Wednesday, 20 May 2009

Dendritic pyrolucite

Sometimes, when finding fossils in flaggy limestones, the bedding is subject to different forms of mineralization. This pterosaur fossil in the Natural History Museum, London, has a formation of black Manganese dioxide - MnO2 (Dendritic pyrolucite) forming crystal structures around the fossil bones. This is quite common in these Bavarian specimens, though they are not very frequently seen beyond the storage rooms of museums.

Pyrolucite - MnO2 is used in Zinc Oxide dry cell batteries as an oxidising agent. This is a stable compound formed in nature from unstable ions.
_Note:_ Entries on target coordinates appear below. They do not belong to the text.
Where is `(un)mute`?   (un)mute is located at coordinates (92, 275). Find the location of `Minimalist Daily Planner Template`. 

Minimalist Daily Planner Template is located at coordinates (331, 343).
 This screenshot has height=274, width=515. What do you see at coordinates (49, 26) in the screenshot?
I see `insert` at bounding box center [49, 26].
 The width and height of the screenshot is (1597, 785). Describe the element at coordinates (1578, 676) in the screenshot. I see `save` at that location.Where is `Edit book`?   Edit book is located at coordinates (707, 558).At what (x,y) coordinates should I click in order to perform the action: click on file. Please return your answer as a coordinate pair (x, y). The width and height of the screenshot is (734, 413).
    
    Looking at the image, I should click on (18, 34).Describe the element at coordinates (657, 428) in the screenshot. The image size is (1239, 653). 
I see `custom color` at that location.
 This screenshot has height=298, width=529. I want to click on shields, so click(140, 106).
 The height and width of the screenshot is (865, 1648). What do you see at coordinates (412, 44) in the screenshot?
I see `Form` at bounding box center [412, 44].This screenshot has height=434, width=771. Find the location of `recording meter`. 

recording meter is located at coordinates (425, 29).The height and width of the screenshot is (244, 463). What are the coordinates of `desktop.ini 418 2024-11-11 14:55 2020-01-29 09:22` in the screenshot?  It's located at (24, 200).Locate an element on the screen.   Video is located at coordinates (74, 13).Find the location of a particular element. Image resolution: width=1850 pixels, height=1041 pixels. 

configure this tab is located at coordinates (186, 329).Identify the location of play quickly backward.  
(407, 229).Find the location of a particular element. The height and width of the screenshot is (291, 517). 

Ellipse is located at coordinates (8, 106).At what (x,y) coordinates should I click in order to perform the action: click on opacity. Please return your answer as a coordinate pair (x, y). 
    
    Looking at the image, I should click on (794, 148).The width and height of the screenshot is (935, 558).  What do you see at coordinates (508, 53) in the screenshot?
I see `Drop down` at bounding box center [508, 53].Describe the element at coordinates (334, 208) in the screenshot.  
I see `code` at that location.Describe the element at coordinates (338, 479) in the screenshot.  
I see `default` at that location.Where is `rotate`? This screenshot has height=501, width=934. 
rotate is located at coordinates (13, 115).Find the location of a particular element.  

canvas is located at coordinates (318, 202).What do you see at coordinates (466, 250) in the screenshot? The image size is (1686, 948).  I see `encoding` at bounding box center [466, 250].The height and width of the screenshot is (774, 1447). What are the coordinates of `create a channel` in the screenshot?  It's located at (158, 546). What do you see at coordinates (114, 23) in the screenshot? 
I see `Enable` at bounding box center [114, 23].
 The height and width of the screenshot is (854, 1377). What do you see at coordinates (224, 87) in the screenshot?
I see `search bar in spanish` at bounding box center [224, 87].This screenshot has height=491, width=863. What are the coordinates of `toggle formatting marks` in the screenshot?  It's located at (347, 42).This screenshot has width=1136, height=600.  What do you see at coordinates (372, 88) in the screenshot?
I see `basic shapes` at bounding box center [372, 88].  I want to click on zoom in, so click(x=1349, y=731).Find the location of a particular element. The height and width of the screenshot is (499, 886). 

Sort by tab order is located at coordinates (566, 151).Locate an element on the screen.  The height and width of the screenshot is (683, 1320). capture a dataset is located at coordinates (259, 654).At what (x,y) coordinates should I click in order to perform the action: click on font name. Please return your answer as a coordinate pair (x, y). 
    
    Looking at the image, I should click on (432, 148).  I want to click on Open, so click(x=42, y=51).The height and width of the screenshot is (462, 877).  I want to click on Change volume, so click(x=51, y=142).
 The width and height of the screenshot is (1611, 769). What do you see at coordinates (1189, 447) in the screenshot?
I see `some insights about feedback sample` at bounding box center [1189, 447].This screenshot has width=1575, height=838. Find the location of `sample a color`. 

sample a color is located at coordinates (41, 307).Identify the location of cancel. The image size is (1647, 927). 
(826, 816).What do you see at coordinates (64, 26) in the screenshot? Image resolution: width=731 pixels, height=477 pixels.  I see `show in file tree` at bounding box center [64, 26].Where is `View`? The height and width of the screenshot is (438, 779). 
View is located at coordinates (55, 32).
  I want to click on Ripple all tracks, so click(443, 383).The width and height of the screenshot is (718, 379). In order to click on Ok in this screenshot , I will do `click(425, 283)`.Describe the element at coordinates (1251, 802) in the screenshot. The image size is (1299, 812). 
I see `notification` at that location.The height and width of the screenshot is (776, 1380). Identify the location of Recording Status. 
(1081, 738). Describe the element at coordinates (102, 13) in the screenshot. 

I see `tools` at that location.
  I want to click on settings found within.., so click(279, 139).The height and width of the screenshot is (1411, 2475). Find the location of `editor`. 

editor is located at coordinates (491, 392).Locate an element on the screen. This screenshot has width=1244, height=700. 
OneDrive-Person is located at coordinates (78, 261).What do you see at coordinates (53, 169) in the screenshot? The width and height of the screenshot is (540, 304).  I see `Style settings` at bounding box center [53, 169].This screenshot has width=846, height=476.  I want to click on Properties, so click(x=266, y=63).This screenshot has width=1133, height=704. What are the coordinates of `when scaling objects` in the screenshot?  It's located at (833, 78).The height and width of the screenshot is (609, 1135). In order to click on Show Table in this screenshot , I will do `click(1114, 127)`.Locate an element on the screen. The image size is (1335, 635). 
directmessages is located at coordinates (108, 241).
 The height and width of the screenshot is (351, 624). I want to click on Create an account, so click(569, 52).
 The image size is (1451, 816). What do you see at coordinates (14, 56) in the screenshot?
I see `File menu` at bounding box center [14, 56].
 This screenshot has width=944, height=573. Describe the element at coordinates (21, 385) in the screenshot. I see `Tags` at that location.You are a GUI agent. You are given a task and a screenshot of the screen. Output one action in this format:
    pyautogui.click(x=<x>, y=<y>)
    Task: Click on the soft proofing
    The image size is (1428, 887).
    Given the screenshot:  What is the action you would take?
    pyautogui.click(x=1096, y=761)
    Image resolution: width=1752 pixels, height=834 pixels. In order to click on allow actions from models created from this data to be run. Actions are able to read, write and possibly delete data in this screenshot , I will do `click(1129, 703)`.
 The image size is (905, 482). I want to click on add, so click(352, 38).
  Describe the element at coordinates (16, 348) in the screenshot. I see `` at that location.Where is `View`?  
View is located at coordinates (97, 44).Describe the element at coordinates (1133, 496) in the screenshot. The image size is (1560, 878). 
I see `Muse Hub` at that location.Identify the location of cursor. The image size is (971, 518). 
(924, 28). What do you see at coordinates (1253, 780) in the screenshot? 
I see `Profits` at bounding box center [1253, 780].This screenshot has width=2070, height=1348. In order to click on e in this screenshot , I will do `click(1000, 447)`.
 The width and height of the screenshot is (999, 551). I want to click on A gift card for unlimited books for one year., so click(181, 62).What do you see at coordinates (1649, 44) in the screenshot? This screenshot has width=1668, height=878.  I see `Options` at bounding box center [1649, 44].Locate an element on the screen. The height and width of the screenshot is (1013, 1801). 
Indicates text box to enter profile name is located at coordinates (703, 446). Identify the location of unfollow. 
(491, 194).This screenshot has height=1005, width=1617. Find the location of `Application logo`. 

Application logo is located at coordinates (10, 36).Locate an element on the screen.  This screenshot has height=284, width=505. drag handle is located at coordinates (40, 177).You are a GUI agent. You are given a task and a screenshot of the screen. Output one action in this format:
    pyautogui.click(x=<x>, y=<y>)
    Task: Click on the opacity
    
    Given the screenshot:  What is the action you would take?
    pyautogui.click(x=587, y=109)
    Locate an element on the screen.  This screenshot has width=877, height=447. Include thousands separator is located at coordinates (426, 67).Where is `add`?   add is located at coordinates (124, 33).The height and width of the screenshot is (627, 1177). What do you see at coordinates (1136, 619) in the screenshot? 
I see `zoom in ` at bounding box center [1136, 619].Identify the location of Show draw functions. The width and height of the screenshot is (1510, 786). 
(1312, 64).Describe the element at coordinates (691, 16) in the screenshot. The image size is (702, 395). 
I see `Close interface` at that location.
It can be reduced to Manganese oxide MnO with the addition of Hydrogen.

In the Fossils, the dendrites of Pyrolucite grow away from the fossil bones, along the bedding plane of the sediment, forming a fern like pattern on the rock. The crystals are orthorhombic in form and have a hardness of 2. Excessive contact will result in staining to the fingers and the mineral has a streak colour like graphite. This crystal formation is a result of ions carried in water which is forced through the sedimentary beds during the later stages of rock formation. The fluid is forced through the rock bedding planes where it will deposit materials in cavities and structures within the rock. When the hardening sediments are under pressure stress, the areas around impurities, like fossils and hard mineral grains will form micro cavities within the nearby sediment which allows deposition of crystals. The dendritic solidification of MnO2 around the fossil is a reflection of the sedimentary stress patterns and this is seen as a series of frond like patterns emanating from the bones. Quite often, the deposition is greater on one side of the fossil, or in some cases near a small area or part of a fossil. The example shown in the photograph is an extreme case.